---------- Records provided
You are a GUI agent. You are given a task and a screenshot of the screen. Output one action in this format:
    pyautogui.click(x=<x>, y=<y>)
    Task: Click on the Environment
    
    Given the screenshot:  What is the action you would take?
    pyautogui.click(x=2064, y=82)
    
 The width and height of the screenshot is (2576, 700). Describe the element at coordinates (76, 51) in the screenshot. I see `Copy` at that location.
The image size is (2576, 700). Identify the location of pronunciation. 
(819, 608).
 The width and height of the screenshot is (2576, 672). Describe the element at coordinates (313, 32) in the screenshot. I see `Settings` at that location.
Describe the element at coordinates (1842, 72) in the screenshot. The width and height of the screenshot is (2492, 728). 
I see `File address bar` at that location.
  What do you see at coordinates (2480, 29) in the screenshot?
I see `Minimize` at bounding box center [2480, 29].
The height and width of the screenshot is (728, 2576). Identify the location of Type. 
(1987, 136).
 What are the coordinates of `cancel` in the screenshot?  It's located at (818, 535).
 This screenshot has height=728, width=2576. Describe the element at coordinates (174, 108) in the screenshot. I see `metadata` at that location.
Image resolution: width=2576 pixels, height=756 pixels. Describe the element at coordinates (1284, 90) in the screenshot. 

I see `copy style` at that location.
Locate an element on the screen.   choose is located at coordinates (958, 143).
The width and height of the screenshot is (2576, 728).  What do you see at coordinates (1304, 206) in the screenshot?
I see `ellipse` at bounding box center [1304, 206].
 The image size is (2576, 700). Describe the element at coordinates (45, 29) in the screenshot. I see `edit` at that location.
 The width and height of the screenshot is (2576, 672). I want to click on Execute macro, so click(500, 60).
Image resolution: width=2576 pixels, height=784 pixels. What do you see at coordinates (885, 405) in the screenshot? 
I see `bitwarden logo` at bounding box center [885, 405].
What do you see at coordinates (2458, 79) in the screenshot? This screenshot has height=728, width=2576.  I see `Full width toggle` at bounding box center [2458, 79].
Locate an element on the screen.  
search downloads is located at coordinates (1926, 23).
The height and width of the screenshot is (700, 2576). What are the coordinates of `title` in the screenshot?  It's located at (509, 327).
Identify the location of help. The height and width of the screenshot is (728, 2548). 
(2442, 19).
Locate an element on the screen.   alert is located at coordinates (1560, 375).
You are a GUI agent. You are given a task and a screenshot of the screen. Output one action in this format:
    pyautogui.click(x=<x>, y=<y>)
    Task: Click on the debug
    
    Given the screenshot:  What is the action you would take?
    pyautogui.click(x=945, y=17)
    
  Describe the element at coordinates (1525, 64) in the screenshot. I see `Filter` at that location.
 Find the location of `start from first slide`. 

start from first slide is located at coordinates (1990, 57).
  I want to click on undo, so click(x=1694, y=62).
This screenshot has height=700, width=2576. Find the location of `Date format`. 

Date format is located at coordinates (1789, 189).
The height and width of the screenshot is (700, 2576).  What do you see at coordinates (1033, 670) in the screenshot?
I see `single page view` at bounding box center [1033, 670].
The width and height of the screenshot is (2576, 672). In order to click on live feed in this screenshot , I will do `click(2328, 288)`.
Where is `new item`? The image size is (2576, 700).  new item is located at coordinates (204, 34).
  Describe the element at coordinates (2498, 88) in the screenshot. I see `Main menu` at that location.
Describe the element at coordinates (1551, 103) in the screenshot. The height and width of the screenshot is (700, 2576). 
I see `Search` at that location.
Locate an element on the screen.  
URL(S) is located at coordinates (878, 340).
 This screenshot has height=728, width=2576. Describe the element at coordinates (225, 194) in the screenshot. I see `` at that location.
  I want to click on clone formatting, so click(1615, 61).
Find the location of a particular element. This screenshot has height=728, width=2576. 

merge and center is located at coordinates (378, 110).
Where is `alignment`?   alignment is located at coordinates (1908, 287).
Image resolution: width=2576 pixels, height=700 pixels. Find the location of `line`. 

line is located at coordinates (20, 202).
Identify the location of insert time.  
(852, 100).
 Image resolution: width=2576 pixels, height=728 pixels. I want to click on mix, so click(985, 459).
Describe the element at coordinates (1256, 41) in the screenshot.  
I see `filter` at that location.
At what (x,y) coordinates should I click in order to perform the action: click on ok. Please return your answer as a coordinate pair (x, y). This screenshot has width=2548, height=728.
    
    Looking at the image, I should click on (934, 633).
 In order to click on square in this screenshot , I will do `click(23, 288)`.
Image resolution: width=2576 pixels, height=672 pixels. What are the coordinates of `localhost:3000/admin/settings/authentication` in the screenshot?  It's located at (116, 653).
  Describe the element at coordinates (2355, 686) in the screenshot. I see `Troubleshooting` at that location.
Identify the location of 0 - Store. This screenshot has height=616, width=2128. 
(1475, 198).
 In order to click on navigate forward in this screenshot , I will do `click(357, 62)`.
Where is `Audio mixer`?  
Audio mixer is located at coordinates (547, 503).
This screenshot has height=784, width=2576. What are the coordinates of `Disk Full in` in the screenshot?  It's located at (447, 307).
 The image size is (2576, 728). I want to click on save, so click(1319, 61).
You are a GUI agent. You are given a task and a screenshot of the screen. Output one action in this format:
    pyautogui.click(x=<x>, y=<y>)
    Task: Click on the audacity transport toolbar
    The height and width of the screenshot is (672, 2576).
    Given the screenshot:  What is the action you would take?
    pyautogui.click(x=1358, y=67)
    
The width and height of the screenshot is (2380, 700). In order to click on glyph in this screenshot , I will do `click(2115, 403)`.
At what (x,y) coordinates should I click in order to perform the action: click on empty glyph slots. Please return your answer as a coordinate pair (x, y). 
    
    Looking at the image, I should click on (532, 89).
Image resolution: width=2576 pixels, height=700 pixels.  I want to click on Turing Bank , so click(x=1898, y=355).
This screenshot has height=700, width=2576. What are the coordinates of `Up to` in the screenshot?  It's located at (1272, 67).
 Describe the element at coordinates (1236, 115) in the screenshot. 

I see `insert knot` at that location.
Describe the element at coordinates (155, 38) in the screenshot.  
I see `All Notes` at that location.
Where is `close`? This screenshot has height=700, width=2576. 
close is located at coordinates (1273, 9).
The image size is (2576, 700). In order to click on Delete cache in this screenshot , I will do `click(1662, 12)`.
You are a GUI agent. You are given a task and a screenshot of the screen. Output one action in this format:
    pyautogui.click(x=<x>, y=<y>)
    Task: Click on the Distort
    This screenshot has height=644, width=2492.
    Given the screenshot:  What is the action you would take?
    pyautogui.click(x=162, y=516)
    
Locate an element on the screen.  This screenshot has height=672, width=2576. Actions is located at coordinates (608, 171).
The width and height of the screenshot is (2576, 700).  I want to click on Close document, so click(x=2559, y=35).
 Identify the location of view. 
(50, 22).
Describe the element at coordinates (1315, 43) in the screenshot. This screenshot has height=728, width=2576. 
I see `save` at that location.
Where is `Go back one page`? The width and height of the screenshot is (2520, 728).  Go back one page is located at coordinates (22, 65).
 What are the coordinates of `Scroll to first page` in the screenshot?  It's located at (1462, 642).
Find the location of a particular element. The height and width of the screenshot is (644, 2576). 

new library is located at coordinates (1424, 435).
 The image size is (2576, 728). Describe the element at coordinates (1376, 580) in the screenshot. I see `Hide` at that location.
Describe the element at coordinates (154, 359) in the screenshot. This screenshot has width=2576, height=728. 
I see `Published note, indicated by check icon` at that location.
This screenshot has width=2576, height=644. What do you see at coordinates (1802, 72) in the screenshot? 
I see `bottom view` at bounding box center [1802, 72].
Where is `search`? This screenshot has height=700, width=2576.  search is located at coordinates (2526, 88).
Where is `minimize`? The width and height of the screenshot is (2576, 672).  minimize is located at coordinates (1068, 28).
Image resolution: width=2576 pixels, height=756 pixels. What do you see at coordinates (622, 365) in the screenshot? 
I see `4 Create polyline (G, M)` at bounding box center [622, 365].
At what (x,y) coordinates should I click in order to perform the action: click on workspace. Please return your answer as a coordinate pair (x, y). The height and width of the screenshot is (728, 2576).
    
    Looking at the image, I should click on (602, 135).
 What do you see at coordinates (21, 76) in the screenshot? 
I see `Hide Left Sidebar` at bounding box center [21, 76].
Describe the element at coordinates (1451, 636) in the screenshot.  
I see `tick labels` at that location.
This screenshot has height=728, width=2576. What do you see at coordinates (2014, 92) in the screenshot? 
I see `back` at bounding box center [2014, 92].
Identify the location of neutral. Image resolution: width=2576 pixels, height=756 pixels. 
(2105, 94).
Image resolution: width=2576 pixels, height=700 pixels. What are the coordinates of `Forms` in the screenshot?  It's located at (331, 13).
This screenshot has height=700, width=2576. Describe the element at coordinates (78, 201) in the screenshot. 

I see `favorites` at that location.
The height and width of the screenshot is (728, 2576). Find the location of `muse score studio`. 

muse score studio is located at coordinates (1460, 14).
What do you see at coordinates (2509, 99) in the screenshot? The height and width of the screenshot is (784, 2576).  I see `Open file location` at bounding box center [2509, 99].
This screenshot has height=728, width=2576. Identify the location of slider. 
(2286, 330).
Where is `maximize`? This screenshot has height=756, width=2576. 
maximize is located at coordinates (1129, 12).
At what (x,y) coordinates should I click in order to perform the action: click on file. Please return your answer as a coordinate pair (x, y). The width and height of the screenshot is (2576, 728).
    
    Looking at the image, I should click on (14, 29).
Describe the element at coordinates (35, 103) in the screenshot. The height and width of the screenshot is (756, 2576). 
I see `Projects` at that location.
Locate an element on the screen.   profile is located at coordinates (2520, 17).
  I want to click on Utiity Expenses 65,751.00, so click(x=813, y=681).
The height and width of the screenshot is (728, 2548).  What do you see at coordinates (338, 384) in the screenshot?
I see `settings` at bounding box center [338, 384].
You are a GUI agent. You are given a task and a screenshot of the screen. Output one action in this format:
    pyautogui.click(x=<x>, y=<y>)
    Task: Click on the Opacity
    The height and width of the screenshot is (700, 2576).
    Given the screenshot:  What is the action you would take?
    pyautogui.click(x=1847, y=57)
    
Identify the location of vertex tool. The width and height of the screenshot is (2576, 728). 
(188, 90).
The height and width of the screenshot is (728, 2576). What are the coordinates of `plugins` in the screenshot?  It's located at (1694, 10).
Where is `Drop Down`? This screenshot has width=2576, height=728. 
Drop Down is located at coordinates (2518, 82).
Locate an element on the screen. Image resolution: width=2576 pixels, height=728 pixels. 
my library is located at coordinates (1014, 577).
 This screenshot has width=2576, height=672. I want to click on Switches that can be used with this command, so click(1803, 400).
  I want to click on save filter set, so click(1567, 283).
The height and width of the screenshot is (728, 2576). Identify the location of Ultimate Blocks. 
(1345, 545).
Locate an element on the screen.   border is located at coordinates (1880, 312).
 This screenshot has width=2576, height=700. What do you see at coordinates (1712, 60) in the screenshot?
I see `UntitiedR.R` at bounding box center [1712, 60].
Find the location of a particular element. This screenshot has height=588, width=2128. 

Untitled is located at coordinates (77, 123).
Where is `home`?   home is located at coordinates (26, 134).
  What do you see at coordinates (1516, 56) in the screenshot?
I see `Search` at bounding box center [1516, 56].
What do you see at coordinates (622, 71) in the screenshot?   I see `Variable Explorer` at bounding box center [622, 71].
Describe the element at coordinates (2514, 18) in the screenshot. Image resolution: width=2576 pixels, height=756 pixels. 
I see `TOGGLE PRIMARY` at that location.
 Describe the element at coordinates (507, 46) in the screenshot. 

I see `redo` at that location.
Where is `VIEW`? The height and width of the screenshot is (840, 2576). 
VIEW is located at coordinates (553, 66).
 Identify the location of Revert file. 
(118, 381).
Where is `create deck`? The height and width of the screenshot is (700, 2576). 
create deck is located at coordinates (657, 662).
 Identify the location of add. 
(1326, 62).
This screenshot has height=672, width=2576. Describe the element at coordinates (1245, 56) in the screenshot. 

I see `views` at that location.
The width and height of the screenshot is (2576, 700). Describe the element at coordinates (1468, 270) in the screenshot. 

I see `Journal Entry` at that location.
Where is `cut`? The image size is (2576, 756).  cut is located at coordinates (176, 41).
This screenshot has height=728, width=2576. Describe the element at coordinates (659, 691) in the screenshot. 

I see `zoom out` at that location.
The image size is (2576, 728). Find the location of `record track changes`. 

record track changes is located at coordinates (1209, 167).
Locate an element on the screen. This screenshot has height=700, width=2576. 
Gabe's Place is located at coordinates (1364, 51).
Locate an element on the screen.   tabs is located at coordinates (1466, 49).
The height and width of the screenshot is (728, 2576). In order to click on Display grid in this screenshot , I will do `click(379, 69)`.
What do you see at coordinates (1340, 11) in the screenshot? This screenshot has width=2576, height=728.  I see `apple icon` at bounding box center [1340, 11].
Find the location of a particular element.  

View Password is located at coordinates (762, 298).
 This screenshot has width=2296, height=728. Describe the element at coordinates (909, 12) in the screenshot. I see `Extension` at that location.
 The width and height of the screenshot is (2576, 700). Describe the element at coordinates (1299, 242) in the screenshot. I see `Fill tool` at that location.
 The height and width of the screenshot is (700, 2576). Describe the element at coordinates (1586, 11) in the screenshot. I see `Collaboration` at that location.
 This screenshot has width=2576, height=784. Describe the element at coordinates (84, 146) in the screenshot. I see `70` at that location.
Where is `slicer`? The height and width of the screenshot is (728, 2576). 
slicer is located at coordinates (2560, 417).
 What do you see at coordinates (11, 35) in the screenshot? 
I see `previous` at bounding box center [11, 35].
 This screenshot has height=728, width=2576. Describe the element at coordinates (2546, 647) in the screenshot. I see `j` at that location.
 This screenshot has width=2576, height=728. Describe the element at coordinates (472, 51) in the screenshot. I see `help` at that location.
--------------------
### Written exercise
Copy out verbatim the part of the material above that opens with the line containing "This screenshot has height=700, width=2576. Find" and closes with the line containing "Date format is", both lines included.

### Task answer
This screenshot has height=700, width=2576. Find the location of `Date format`. 

Date format is located at coordinates (1789, 189).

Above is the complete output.